Tory Hill, Titanite Twin Mineral Specimens, Near Wilberforce, Ontario, Canada
by Michael Walter
In the spring of 1997 I had an exciting experience while on a week long trip
in the Wilberforce area of Ontario, Canada that reinforces how calcite can be an
indicator of potential minerals
I had spent several days in the deep bush looking for new mineral exposures in the mineral rich region of Tory Hill. Having little success I took a short drive along one of the areas paved road and stopped at a spot which had been widened to allow for better visibility. This was not a fresh area of road construction. The spot had remained the same probably for decades. There was a 40 to 50 foot long section of ledge that was no greater than 2 feet high at it maximum. While walking this exposure it was easy to notice that many before had dug and chipped in search of minerals in this metamorphic rock.
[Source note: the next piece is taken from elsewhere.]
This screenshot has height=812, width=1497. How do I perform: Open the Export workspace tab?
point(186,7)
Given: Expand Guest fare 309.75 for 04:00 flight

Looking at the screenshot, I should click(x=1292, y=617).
None of their leavings showed any potential so I almost left prematurely. Thankfully, however, I noticed a tiny seam of white calcite on a lower section of this ledge.
Pulling away some of the loose rock near this seam I could better inspect the calcite. Within it were tiny amphibole crystals and better yet tiny titanite crystals. I went to work with the heavy tools and soon had several large blocks of rock removed. To my surprise the seam began to widen from its initial width of about an inch to a healthy bulge of over two feet. Some of the calcite was rotted away while other areas within this bulge was fresh and solid in nature. Within this calcite and the rotted material I was able to recover some of the nicest titanite crystals I have ever found. The crystals ranged between one and six centimeters in length, all were double terminated floaters and best yet, all were twins.
In a period of three hours I had recovered five flats of specimens of which at least ten pieces were outstanding brown crystals almost totally exposed and standing off the fresh white calcite. Beautiful specimens found only due to the small exposure of calcite which betrayed their existence. I am sure many a group of rock hounds ate their lunch on that very section of rock without ever realizing the potential. I returned to this spot several times only to find that the calcite disappeared and no further specimens were to be found.
Front and back view of one of the better twins.
Front and side view of a 5 cm cluster.
Specimen on the left shows a close up of it's twin plane. All these crystal specimens have this same characteristic but it shows poorly in most of the images.